══ RAW DATA

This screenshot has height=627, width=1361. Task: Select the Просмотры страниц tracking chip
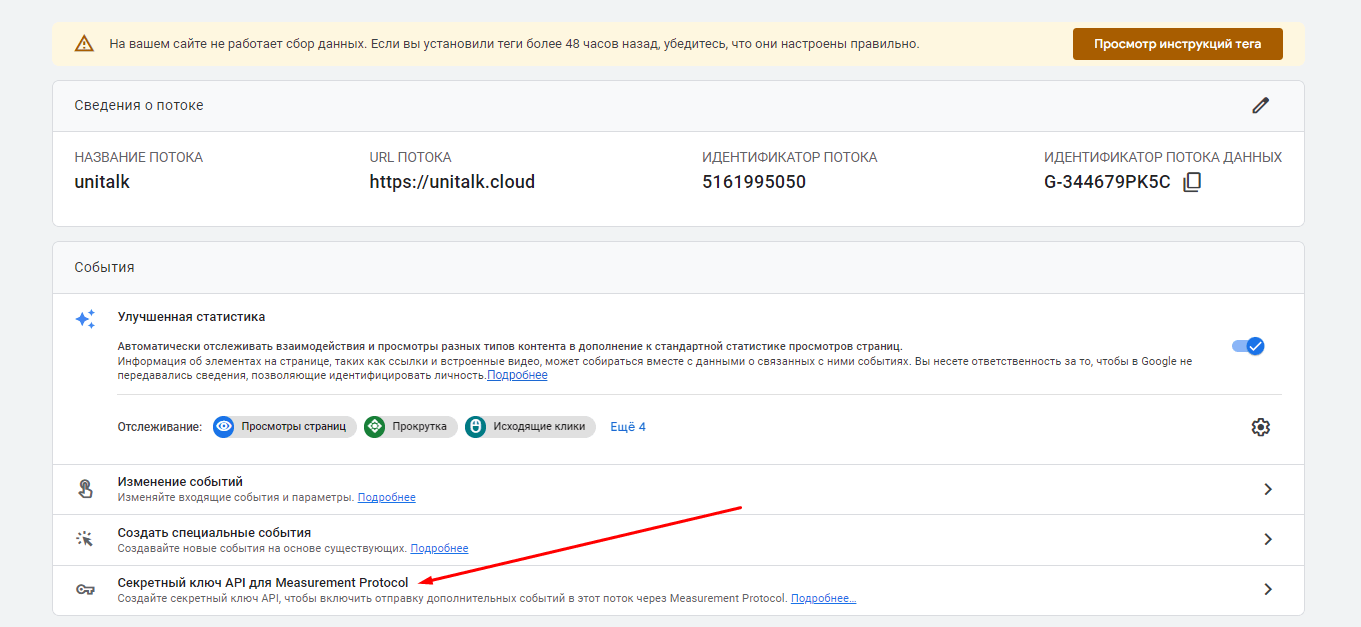(x=285, y=427)
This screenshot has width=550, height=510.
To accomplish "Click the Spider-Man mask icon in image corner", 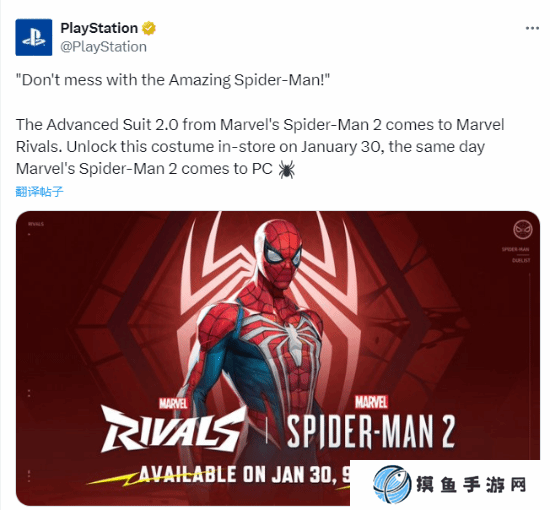I will coord(523,230).
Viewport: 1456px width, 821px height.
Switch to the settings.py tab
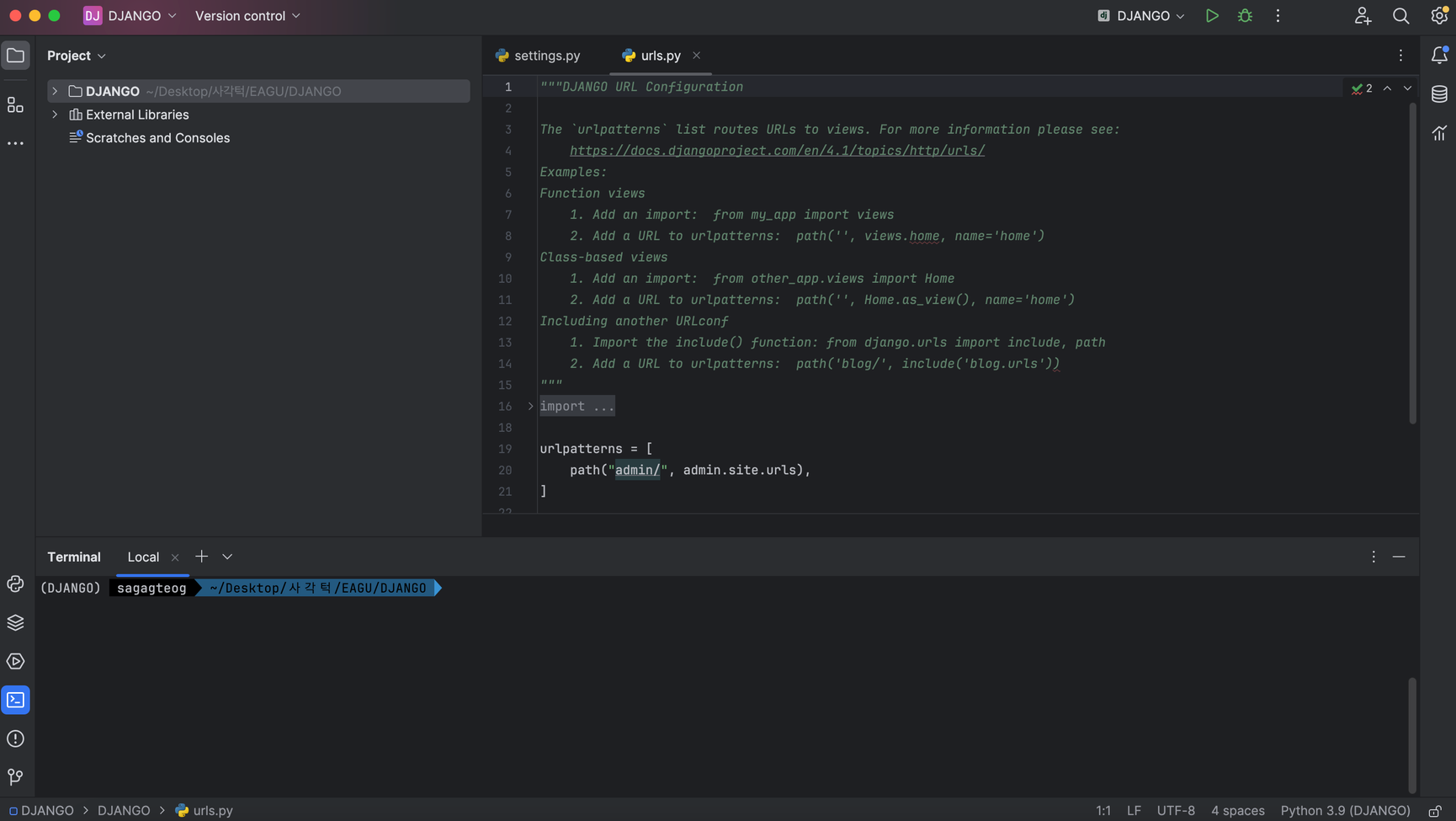point(546,56)
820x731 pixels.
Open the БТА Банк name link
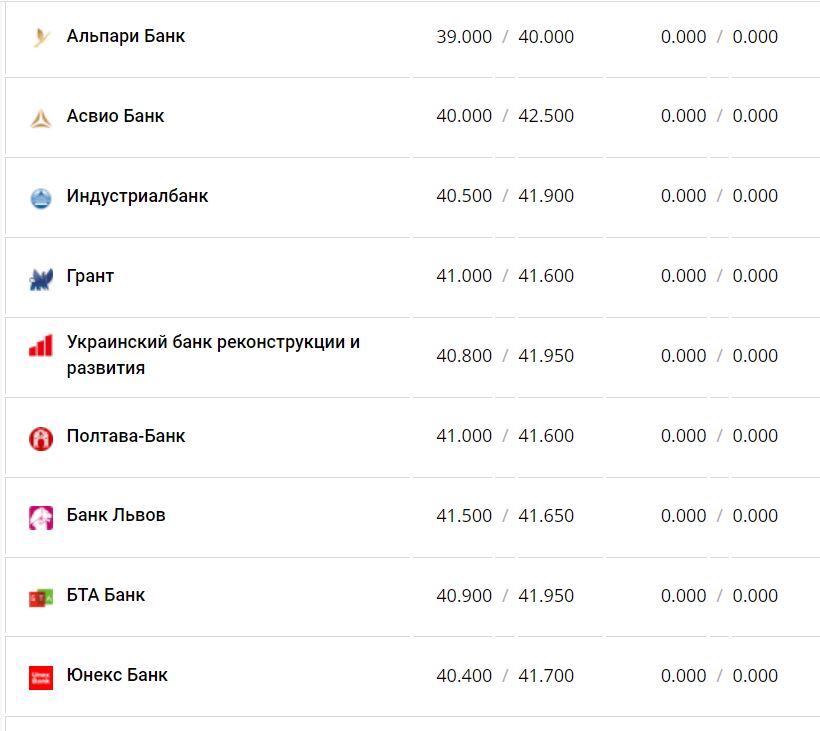(106, 595)
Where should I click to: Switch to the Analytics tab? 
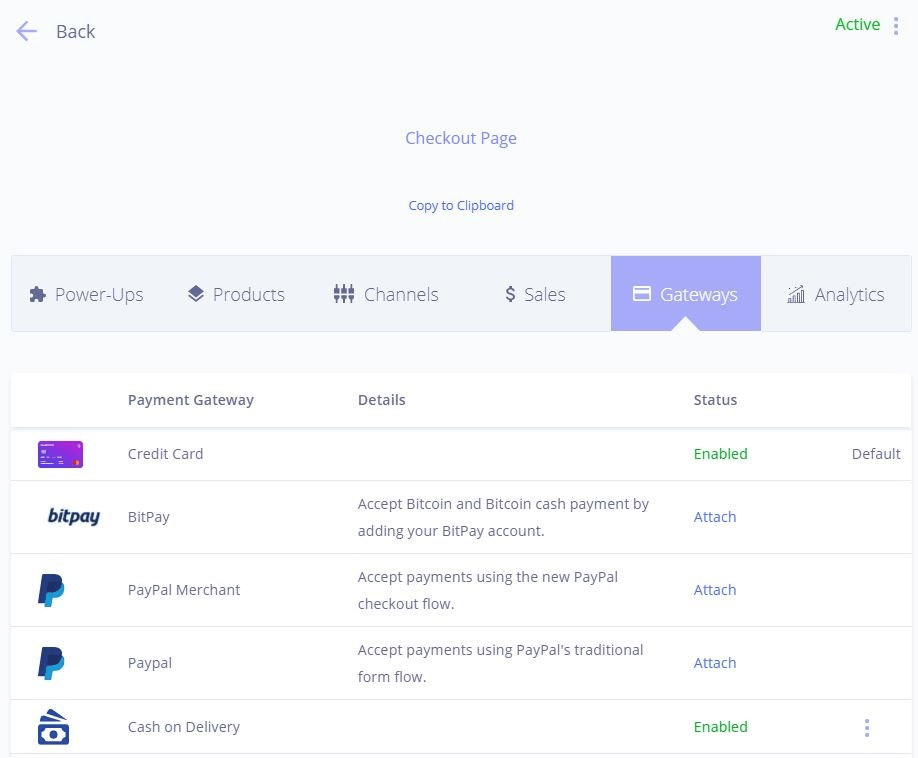(x=834, y=293)
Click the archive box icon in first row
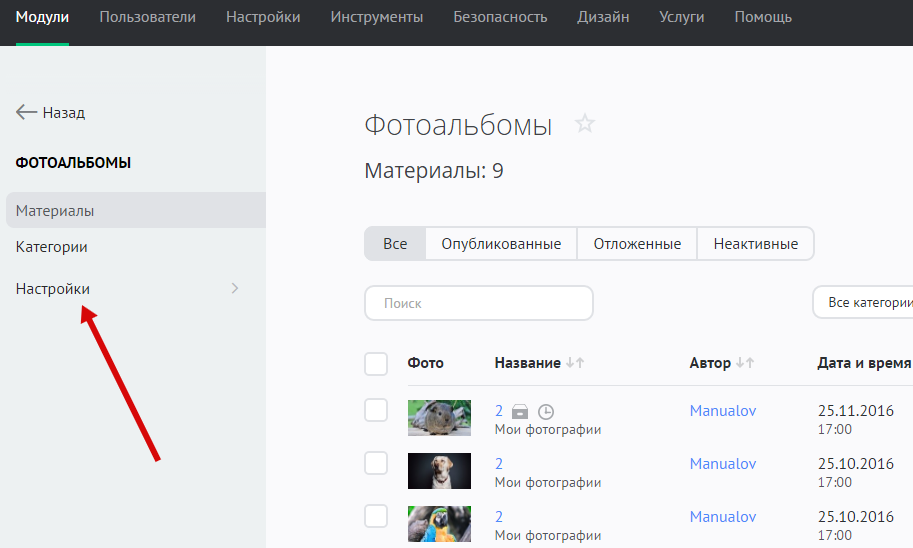 pos(520,411)
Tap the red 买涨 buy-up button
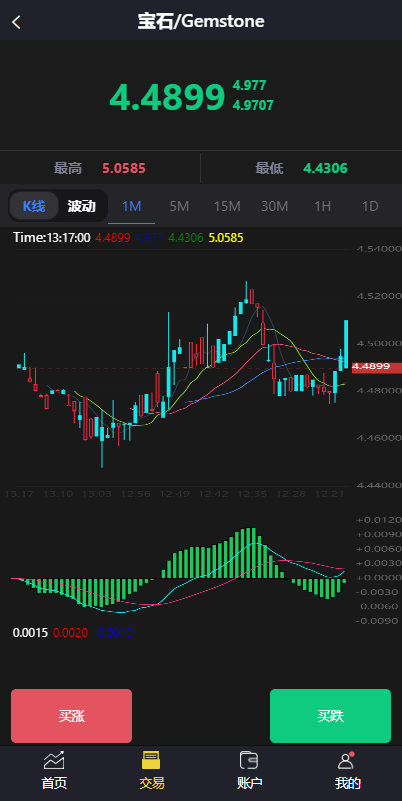Viewport: 402px width, 801px height. click(x=72, y=716)
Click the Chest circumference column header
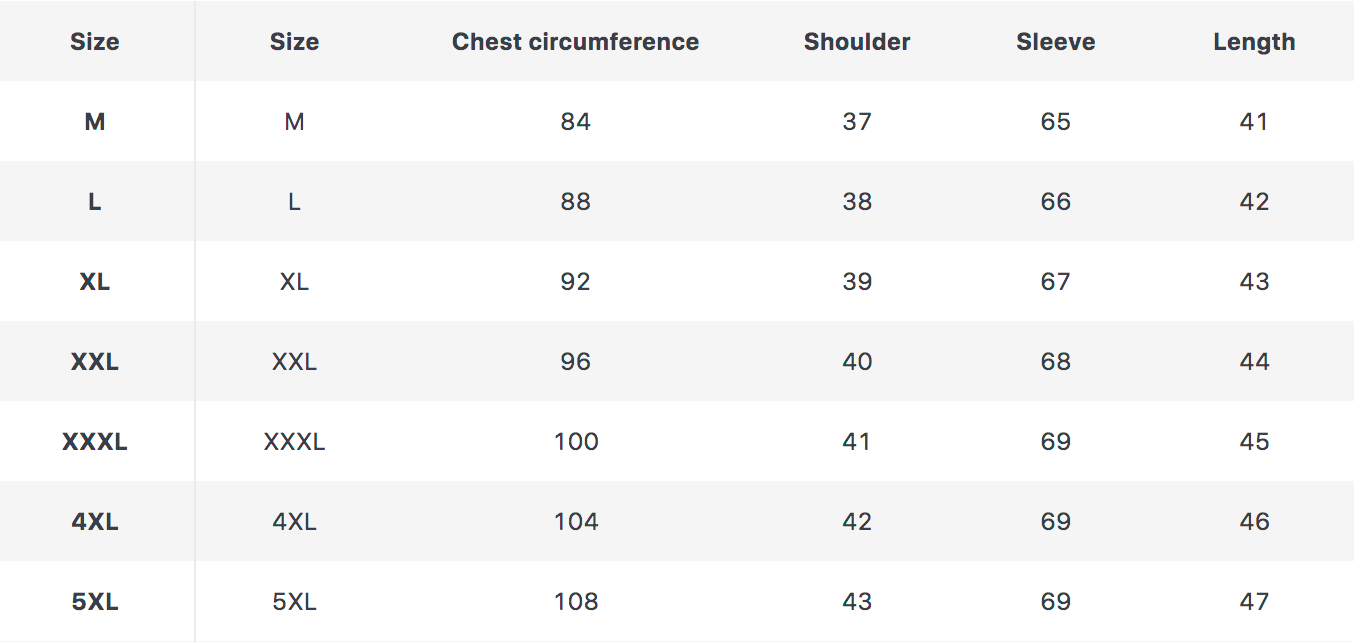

════

EXERCISE BRIEF -
Transcribe exactly, and only, the lines from the one containing "Viewport: 1456px width, 821px height." through the last line of the records above, both included; leave out the pictures.

EXPECTED ANSWER -
Viewport: 1456px width, 821px height.
Switch to the settings.py tab
point(546,56)
820x731 pixels.
Open the БТА Банк name link
(106, 595)
Where should I click to: Switch to the Analytics tab? 
(x=834, y=293)
Click the archive box icon in first row
 pos(520,411)
Tap the red 买涨 buy-up button
Viewport: 402px width, 801px height. click(x=72, y=716)
Click the Chest circumference column header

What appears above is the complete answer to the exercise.